Today, we've done the research for you so you can avoid these scams and safely invest in penny stocks.
You see, penny stocks are attractive because they can offer double-digit or even triple-digit returns in a very short time. For example, Cleveland BioLabs Inc. (Nasdaq: CBLI) skyrocketed from $1.56 at the Thursday, April 13, close to $5.10 on Wednesday, April 19. That's a stunning 227% return in just three sessions (the markets were closed that Friday).
And penny stock scammers try to take advantage of investors looking for those quick gains. If they succeed, you could be left with huge losses.
This deceptive financial behavior is much more widespread than you may think. A July 2014 report from The Wall Street Journal noted how the U.S. Securities and Exchange Commission (SEC) suspended trading for over 1,300 companies between 2012 and 2014 in an effort to crack down on penny stock fraud.
That's why we're going to show you three of the most egregious penny stock scams in recent years. While some of these investigations are still ongoing, the perpetrators of these scams are suspected of using shady tactics to manipulate stocks and cheat investors out of their hard-earned cash.
Here's our list…
Exposed Penny Stock Scams No. 3: Cynk Technology Corp. (OTCMKTS: CYNK)
On June 17, 2014, shares of a social network company called Cynk Technology Corp. (OTCMKTS: CYNK) shot up 3,650% from $0.06 to $2.25. The price then rocketed another 567% to just under $15 a share by early July of that year. That gave it a total gain of roughly 24,900% from $0.06 to $15.
The meteoric rally gave the company a $6 billion valuation, which instantly put it on the radar of both the Justice Department and the SEC. After all, it's highly unusual for a social network that no one's heard of to suddenly be valued at more than $6 billion.
But by Sept. 11, 2014, shares had crashed to just $0.20. That was less than 1/100th of the peak $21.95 price in mid-July.
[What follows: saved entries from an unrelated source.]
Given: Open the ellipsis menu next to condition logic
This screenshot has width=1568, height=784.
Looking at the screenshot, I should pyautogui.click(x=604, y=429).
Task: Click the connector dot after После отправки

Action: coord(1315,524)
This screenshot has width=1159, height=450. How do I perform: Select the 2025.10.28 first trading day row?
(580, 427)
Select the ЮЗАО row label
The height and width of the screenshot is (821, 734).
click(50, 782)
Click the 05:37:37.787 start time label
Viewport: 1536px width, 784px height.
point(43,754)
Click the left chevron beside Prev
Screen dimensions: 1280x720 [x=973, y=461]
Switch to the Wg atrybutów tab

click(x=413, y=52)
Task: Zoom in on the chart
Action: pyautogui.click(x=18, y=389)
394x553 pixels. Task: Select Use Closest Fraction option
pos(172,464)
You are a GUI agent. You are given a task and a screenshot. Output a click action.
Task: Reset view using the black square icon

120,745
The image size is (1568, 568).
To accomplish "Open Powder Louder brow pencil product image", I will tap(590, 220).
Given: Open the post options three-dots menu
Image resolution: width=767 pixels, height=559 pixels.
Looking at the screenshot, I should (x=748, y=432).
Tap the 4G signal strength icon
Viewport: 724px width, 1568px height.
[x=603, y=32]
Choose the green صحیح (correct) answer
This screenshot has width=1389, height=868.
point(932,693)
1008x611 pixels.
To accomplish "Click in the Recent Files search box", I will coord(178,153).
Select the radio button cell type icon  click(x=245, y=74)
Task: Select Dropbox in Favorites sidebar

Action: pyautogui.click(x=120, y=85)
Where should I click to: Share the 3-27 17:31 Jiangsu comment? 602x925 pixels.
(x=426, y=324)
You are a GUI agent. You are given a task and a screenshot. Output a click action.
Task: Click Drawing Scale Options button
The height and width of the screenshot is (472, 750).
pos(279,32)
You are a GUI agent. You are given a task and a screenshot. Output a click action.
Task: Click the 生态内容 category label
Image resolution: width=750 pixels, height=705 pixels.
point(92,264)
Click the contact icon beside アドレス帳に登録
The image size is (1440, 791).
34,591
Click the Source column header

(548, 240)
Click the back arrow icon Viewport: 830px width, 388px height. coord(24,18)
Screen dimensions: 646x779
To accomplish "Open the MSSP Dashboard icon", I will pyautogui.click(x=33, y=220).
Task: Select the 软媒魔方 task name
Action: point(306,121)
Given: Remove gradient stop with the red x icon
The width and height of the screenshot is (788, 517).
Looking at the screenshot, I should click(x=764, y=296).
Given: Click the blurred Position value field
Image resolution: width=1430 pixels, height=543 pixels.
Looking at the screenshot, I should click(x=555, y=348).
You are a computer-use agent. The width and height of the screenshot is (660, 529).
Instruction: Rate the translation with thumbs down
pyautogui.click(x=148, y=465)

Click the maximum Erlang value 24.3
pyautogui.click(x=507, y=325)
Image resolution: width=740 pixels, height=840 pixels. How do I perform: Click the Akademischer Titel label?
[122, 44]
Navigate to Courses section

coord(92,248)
The probes into the penny stock's dramatic rise and fall found that Cynk was essentially a shell company – it had zero revenue, zero assets, and only one official employee on record. It was used to orchestrate a $300 million pump-and-dump scheme that involved at least 100 investors.
The investigation was centered in Belize, where Cynk said it was headquartered. U.S. prosecutors conducted a sting operation in the country that led to the arrest of six Belizean residents. This group as well as one Canadian citizen were among those responsible for the penny stock scheme.
But the leader of the whole scheme was Gregg Mullholland, a California stock promoter who was arrested in June 2015. He allegedly set up the network of corrupt brokers in Belize to manipulate the value of CYNK stock for his own profits, which would then be wired to banks in the country. In May 2016, Mullholland pleaded guilty to money laundering conspiracy.
Penny stocks are known for posting monster returns. However, it always looks suspicious if a stock that doesn't trade on an SEC-regulated exchange posts a one-month gain bigger than the S&P 500's entire historical return of 2,315%.
Exposed Penny Stock Scams No. 2: Neuromama Ltd. (OTCMKTS: NERO)
If the market cap of an obscure company with an unclear product suddenly zooms past that of Tesla Inc. (Nasdaq: TSLA), something shady is clearly going on.
Shares of Neuromama Ltd. (OTCMKTS: NERO), which claims to make some sort of neural network-based search engine, soared 254% from $15.90 in April 2016 to $56.25 in August 2016.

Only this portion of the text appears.